A pendulum having a time period equal to two seconds is called a seconds pendulum. Those used in pendulum clocks are of this type. Find the length of a seconds pendulum at a place where \[g = {\pi ^2}m/{s^2}\].

Answer 1

Hint:The above problem can be resolved by using the fundamental relation for the time period of the pendulum. In the formula of the time period for the simple pendulum, the formula's variables are generally the length of the pendulum and the value of gravitational acceleration. The problem is given with the value of the time, and upon substituting this, we will get a mathematical relation. Then on squaring this relation, somebody can obtain the desired value of the length of the pendulum.

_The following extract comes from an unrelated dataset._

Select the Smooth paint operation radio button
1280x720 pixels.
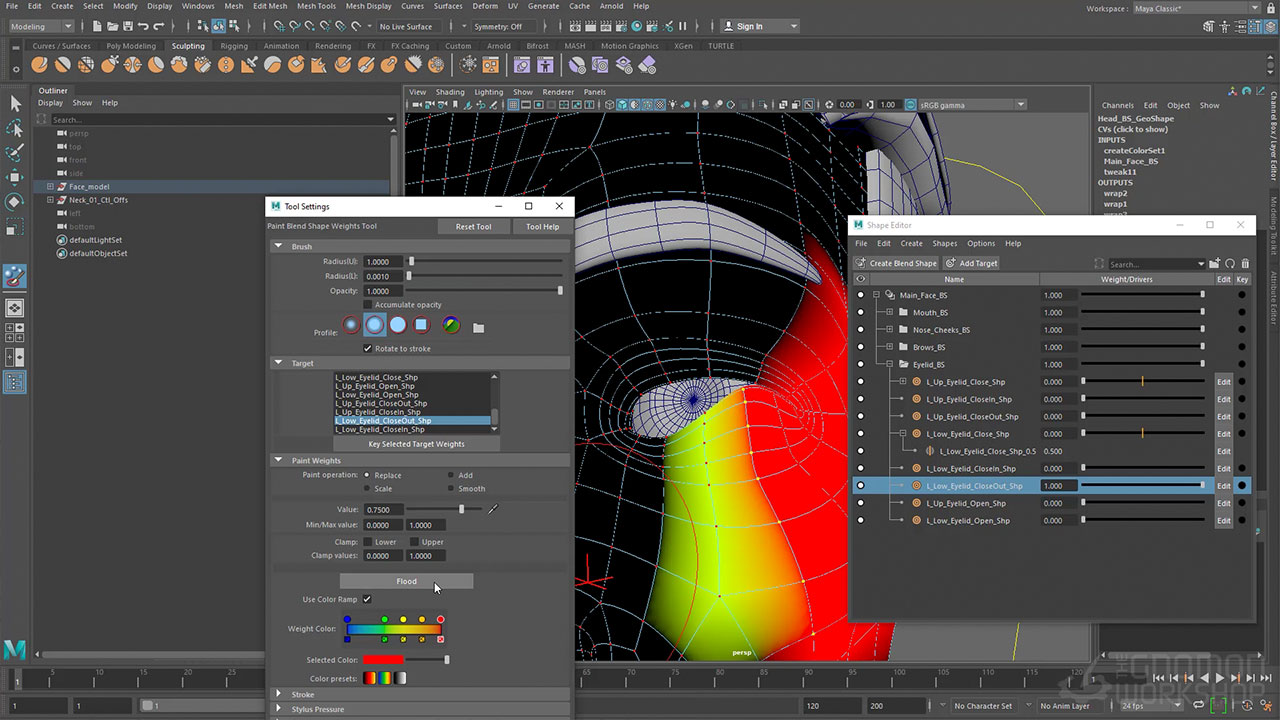451,489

Complete step by step answer:
Given:
The time period of the seconds pendulum is, \[T = 2\;{\rm{s}}\].
The gravitational acceleration is given as, \[g = {\pi ^2}\;{\rm{m/}}{{\rm{s}}^{\rm{2}}}\].
Let us assume that L is the length of the seconds pendulum.
Then, the expression for the time period of second pendulum is given as,
\[T = 2\pi \sqrt {\dfrac{L}{g}} \]
Solve by substituting the values in above expression as,
\[2\;{\rm{s}} = 2\pi \sqrt {\dfrac{L}{{{\pi ^2}}}} \]
Squaring both sides of above equation as,
\[\begin{array}{l}
{\left( {2\;{\rm{s}}} \right)^2} = {\left( {2\pi \sqrt {\dfrac{L}{{{\pi ^2}}}} } \right)^2}\\
4 = 4{\pi ^2} \times \dfrac{L}{{{\pi ^2}}}\\
L = 1\;{\rm{m}}
\end{array}\]
Therefore, the length of a seconds pendulum at a place is \[1\;{\rm{m}}\].

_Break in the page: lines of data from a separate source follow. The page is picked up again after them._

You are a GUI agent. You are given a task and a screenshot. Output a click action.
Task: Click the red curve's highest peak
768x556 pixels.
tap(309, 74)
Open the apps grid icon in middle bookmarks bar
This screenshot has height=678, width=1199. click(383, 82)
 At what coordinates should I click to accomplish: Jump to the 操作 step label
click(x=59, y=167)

Note:To resolve the above problem, it is necessary to remember the formula for the time period and the various significant variables like length of the pendulum and gravitational acceleration. The time period of the simple pendulum varies inversely with the gravitational acceleration and varies directly with the pendulum's length, taken into consideration. Moreover, it is also necessary to remember the fundamental concept of the period's variation with other physical quantities present around.